Conjugated polymers featuring tunable band gaps/positions and tailored active centers, are attractive photoelectrode materials for water splitting. However, their exploration falls far behind their ...inorganic counterparts. Herein, we demonstrate a molecular engineering strategy for the tailoring aromatic units of conjugated acetylenic polymers from benzene‐ to thiophene‐based. The polarized thiophene‐based monomers of conjugated acetylenic polymers can largely extend the light absorption and promote charge separation/transport. The C≡C bonds are activated for catalyzing water reduction. Using on‐surface Glaser polycondensation, as‐fabricated poly(2,5‐diethynylthieno3,2‐bthiophene) on commercial Cu foam exhibits a record H2‐evolution photocurrent density of 370 μA cm−2 at 0.3 V vs. reversible hydrogen electrode among current cocatalyst‐free organic photocathodes (1–100 μA cm−2). This approach to modulate the optical, charge transfer, and catalytic properties of conjugated polymers paves a critical way toward high‐activity organic photoelectrodes.

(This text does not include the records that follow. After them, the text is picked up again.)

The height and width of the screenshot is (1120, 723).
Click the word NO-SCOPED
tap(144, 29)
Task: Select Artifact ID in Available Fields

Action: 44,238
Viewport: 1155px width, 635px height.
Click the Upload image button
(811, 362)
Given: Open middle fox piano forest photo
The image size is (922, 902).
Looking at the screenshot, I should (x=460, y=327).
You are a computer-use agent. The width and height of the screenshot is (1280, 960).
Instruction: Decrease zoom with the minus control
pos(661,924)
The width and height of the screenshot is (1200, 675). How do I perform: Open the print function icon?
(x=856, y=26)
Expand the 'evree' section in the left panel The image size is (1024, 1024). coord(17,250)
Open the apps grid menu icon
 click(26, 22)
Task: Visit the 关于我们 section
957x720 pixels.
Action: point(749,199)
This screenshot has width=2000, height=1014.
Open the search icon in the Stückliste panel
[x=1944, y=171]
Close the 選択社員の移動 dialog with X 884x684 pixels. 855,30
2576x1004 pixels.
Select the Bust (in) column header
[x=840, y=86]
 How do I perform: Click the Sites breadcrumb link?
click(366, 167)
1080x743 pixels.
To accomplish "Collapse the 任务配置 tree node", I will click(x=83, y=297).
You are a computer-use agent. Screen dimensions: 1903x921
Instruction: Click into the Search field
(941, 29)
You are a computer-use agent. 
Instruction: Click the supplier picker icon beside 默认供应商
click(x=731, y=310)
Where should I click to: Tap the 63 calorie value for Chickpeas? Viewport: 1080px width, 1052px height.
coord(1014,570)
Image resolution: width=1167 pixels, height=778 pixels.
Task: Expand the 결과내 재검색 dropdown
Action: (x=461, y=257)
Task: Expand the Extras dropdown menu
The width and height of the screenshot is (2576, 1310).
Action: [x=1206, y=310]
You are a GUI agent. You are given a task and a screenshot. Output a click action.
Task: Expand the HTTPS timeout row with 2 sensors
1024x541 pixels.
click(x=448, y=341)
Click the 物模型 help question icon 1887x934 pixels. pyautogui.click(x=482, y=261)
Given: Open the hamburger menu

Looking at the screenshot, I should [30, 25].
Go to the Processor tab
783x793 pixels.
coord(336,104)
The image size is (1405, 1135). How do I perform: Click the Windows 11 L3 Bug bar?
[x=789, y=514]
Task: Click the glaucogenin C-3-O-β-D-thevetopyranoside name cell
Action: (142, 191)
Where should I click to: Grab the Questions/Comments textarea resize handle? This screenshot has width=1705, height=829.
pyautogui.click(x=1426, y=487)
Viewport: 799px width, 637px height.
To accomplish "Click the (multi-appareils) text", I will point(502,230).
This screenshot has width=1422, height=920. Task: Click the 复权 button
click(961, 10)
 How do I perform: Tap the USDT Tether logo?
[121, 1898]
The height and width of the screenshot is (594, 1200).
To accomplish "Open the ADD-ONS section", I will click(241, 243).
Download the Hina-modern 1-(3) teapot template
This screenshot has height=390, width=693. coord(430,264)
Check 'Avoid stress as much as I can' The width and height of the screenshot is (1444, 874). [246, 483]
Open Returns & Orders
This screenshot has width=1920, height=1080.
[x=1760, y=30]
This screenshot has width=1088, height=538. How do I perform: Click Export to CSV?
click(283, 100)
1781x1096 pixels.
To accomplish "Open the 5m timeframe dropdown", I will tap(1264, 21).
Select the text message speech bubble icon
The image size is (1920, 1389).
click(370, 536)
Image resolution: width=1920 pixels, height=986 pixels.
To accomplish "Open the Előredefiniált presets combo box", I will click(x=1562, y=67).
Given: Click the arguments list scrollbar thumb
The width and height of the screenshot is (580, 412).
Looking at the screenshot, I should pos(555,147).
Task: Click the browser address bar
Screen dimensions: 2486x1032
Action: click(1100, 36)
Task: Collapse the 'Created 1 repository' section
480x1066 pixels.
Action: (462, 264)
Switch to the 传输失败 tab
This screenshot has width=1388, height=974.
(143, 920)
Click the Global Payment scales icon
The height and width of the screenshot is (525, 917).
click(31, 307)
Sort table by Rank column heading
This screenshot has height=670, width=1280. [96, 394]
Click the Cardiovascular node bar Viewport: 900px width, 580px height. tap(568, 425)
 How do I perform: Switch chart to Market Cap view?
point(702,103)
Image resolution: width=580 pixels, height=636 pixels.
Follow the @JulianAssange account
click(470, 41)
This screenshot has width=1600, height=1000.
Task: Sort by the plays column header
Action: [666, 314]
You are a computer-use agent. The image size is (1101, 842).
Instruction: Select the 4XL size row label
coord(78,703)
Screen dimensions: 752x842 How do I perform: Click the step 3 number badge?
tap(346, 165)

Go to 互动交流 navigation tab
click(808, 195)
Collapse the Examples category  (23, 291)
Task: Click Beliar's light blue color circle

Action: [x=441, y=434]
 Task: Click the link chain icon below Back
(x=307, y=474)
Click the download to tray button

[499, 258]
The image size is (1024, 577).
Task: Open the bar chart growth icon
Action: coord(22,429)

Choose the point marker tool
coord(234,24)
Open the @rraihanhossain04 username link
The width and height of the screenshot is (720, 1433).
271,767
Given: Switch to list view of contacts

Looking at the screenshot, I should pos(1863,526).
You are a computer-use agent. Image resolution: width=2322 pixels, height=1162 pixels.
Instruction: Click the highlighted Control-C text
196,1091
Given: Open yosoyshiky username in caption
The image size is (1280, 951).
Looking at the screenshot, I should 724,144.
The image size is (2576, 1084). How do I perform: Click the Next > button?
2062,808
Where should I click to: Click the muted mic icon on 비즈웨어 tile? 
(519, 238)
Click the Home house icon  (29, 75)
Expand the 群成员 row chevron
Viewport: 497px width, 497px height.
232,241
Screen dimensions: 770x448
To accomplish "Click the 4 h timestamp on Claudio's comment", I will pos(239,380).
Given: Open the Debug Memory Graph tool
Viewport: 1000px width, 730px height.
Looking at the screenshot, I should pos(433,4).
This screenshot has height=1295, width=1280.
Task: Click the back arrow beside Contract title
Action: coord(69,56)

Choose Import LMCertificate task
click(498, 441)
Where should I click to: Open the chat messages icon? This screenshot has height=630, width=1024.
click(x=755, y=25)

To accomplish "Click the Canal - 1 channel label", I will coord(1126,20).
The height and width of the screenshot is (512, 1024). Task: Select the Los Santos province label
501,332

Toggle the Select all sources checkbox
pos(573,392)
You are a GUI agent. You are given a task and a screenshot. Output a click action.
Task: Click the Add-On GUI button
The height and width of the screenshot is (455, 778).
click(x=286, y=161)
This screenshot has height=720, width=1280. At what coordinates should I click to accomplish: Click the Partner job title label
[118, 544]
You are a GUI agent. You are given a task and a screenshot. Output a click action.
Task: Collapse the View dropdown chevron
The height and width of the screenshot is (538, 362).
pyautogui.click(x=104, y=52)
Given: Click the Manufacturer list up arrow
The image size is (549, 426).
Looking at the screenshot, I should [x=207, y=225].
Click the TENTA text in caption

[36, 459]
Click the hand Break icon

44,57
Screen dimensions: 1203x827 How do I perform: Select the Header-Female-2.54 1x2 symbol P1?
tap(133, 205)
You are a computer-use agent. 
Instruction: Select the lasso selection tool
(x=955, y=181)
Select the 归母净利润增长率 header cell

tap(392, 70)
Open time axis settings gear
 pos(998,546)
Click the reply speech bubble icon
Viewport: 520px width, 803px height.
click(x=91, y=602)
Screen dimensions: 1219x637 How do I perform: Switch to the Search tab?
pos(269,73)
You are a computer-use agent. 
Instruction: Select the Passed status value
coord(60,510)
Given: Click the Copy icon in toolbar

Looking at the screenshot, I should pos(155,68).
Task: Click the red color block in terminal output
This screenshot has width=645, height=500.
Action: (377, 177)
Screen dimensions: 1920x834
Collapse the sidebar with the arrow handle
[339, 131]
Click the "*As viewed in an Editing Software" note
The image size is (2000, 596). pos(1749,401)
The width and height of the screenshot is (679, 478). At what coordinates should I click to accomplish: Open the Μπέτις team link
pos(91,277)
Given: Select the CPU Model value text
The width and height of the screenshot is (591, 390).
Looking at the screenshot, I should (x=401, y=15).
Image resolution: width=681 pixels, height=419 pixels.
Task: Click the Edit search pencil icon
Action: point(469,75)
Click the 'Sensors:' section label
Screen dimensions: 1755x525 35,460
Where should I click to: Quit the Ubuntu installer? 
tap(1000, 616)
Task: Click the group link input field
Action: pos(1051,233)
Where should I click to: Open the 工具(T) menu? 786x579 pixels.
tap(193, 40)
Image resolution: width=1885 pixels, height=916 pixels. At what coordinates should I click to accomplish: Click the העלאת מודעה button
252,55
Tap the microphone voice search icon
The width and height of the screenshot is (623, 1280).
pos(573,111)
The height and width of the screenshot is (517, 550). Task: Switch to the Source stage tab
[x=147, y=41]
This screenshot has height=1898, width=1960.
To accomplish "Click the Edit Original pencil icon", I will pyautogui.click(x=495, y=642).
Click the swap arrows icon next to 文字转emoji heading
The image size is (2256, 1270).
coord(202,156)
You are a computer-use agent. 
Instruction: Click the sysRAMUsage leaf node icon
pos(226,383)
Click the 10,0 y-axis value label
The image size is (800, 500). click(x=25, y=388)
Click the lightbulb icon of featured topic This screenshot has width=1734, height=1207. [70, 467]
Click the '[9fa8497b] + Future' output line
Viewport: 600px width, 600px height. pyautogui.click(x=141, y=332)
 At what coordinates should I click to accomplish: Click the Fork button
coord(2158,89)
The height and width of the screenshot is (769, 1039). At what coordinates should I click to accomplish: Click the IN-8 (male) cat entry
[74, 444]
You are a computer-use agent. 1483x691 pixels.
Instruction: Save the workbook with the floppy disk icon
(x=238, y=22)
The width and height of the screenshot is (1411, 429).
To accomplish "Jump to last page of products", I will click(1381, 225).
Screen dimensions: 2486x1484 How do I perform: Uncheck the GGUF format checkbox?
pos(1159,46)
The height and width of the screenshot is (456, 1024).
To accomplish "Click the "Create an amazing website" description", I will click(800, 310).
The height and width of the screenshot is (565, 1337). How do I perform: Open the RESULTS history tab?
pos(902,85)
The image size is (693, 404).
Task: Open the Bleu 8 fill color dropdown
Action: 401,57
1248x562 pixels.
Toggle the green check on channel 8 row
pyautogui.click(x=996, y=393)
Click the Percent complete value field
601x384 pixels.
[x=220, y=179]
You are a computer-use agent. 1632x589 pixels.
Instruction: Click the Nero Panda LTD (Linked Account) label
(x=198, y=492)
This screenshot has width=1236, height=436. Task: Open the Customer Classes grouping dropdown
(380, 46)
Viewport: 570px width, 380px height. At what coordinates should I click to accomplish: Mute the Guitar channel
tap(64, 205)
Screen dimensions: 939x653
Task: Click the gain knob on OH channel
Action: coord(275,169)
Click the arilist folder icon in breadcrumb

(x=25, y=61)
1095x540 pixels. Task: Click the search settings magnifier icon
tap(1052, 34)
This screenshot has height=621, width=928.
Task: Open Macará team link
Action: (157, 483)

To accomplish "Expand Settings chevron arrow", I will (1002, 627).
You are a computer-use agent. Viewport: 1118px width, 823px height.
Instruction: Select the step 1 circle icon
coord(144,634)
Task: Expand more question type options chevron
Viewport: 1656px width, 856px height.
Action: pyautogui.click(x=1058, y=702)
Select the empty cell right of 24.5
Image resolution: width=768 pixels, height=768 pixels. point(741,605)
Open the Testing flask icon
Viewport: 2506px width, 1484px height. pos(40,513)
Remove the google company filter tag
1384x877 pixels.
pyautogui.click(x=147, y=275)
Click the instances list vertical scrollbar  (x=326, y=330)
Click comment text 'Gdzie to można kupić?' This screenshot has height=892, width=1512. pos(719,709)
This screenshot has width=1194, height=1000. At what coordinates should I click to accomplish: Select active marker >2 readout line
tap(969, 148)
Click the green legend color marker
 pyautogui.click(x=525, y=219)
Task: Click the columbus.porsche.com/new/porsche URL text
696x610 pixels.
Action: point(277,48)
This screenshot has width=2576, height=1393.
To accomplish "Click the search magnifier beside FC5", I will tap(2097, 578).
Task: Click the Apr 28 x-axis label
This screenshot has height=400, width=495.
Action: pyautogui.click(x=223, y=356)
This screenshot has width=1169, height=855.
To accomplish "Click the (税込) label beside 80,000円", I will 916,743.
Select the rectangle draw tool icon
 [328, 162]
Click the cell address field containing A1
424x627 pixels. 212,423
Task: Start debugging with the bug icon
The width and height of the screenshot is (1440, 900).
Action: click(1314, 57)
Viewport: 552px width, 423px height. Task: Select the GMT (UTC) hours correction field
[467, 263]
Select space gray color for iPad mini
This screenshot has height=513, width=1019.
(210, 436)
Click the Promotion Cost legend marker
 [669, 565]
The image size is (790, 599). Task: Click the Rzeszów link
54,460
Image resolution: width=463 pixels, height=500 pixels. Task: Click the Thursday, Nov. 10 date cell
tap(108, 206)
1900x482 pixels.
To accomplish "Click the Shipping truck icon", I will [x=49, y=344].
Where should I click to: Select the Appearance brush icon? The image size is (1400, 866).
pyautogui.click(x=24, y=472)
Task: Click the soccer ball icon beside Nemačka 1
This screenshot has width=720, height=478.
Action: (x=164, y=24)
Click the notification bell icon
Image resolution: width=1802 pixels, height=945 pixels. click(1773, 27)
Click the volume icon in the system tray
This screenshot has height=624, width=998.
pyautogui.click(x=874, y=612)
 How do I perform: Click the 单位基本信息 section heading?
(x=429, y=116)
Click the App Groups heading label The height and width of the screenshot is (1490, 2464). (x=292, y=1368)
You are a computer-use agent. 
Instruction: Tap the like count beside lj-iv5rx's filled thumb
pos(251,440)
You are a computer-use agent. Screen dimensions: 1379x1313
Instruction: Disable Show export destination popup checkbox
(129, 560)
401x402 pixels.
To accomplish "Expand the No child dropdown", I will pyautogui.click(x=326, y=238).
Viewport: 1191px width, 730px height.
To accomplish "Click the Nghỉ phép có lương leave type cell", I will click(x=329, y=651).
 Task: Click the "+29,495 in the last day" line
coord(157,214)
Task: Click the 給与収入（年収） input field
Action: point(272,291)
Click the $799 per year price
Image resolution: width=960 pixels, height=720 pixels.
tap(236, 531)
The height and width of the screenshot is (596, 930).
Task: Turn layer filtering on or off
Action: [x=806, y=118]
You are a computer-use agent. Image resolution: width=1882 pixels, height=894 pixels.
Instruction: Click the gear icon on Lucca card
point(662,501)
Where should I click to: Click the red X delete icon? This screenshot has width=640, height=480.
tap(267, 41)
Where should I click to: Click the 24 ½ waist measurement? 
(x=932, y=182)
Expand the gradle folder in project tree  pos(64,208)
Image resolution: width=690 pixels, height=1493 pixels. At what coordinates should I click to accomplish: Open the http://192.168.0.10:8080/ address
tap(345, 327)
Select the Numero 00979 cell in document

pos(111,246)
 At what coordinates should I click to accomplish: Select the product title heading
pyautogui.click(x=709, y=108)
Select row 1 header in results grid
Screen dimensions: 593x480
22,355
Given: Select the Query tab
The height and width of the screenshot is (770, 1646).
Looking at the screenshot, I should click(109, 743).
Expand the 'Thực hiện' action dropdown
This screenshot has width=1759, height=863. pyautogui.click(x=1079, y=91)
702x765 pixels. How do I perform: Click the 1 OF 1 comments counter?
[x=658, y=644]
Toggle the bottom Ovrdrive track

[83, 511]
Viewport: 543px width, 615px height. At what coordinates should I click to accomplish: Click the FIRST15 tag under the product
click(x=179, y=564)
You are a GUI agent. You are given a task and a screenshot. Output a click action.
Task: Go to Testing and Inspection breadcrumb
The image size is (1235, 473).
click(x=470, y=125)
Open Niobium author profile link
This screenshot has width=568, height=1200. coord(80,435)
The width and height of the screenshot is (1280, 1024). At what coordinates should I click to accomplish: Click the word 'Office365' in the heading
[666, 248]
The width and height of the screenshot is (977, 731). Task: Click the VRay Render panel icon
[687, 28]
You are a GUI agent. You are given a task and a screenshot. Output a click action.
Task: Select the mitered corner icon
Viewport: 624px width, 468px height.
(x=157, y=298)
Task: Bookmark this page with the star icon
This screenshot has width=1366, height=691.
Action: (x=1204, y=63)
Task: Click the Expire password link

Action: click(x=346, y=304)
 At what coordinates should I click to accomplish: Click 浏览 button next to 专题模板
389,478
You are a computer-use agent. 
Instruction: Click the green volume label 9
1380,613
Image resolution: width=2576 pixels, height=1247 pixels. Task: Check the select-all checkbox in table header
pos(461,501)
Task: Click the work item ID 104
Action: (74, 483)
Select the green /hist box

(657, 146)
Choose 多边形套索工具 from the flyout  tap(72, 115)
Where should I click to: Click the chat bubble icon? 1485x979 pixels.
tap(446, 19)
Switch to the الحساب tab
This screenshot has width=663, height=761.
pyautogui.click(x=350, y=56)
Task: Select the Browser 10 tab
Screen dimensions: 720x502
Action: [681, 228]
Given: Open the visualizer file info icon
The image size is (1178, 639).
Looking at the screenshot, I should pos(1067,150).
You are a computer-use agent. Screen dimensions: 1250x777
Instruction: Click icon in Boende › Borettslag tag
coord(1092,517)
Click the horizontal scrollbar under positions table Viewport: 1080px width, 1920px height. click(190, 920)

Photoelectrode materials for water splitting: As‐fabricated poly(2,5‐diethynylthieno3,2‐bthiophene) on Cu foam exhibits a record H2‐evolution photocurrent density of 370 μA cm−2 at 0.3 V vs. reversible hydrogen electrode, in comparison to current cocatalyst‐free organic photocathodes (1–100 μA cm−2), during water splitting. This paves a critical way towards the development of high‐activity organic photoelectrodes.